Payanigal Gavanikkavum is a 2022 Indian Tamil-language comedy drama film directed by S. P. Shakthivel and produced by All In Pictures. The film stars Vidharth and Karunakaran with a supporting cast including Lakshmi Priyaa Chandramouli, Masoom Shankar, and Prem Kumar. The film's music is composed by Shanmanth Nag, with cinematography handled by S. Pandikumar and editing done by R. S. Sathishkumar. The film is a remake of the 2019 Malayalam film Vikruthi written by Ajeesh P. Thomas and directed by Emcy Joseph. The film premiered on Aha on 29 April 2022.

==Plot==
Ezhilan and his wife Tamil are both hearing and speech impaired. After spending two nights in the hospital where his daughter was admitted, Ezhilan travels back home on a Chennai Metro train but he falls asleep.
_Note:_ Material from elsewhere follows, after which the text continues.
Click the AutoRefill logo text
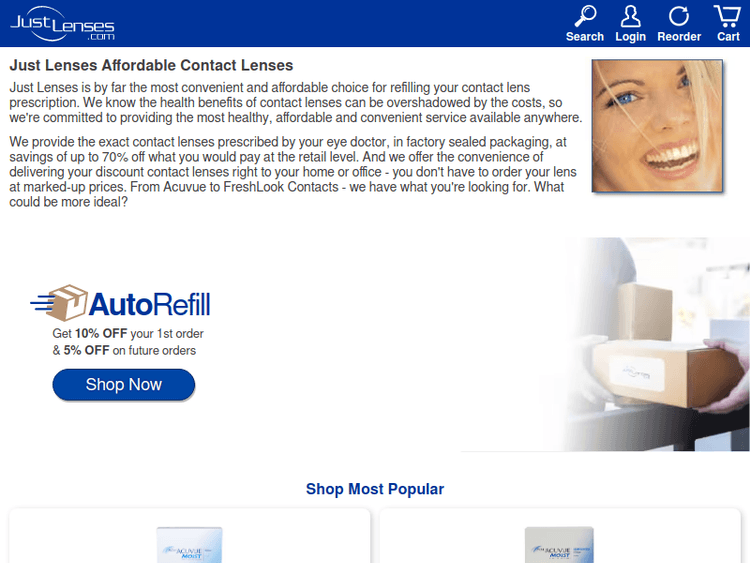The height and width of the screenshot is (563, 750). click(x=149, y=304)
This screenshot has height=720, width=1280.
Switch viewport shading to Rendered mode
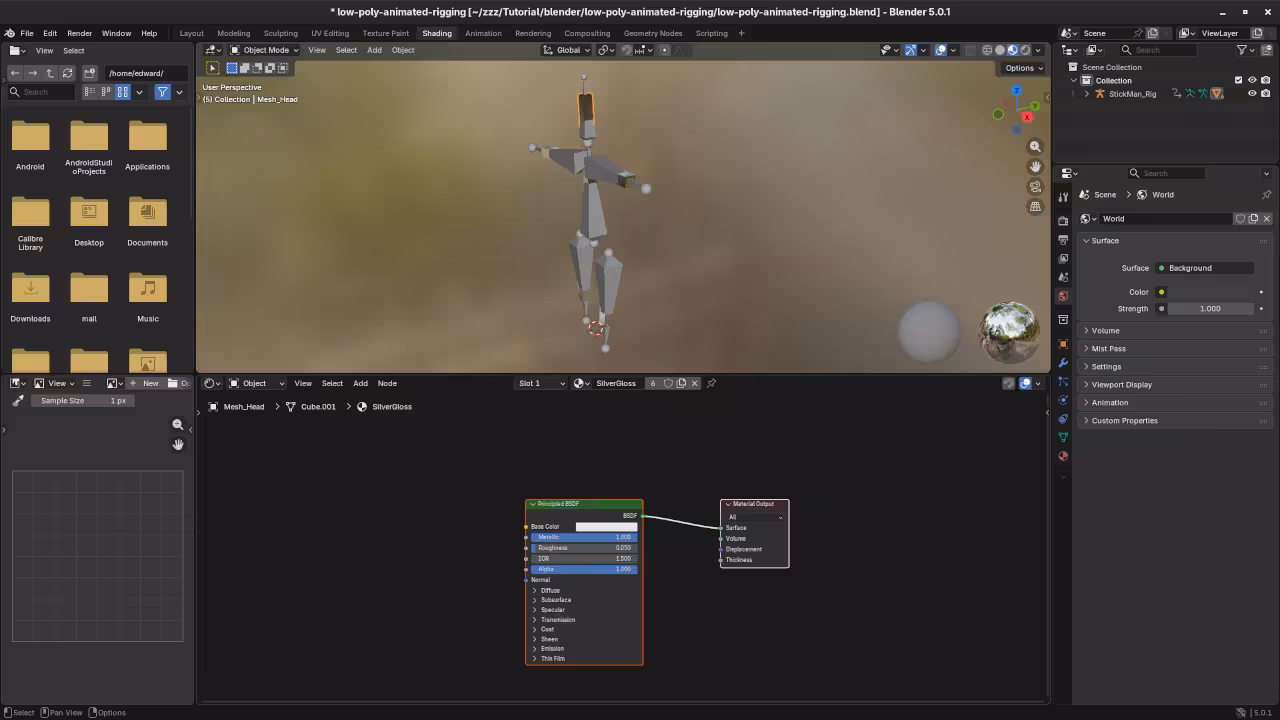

Another passenger, Antony, finds this amusing and decides to post a picture of Ezhilan online, labelling him a drunkard. The rest of the movie explores the troubles Ezhilan and his family face when he is recognized by people as the "Chennai Metro Drunkard", as well as how Antony deals with the consequences of his actions.

==Production==
The film was announced directly Digital Premier by Aha (streaming service) . The film is a remake of the Malayalam film Vikruthi. The film trailer was released on 24 April 2022.

==Reception==
The film premiered on Aha on 29 April 2022. Sruthi Raman of The Times of India cited that "This dramedy explores the double-sidedness of social media" and further wrote that "While the film does have a needed message for the internet generation of our times, it’s not as breezy as it intends to be". S Subhakeerthana from OTTPlay noted that "Payanigal Gavanikkavum makes us smile, laugh and cry. The film is simple, yet compelling, and is worth a watch." Gave 3 out of 5 Rating. Zee News Critic mentioned that "The film emotionally conveys the problems caused to the people concerned by taking photos and videos of the small actions of a stranger in public and posting them on social media. We don't see the real situation behind the ordinary passing. Director Sakthivel Perumalsamy has decided to tell this strongly and has directed this film. The patiently moving screenplay tests our patience but the message of the film makes us forget everything."Dinamalar Critic gave 3 out 5 rating for the film.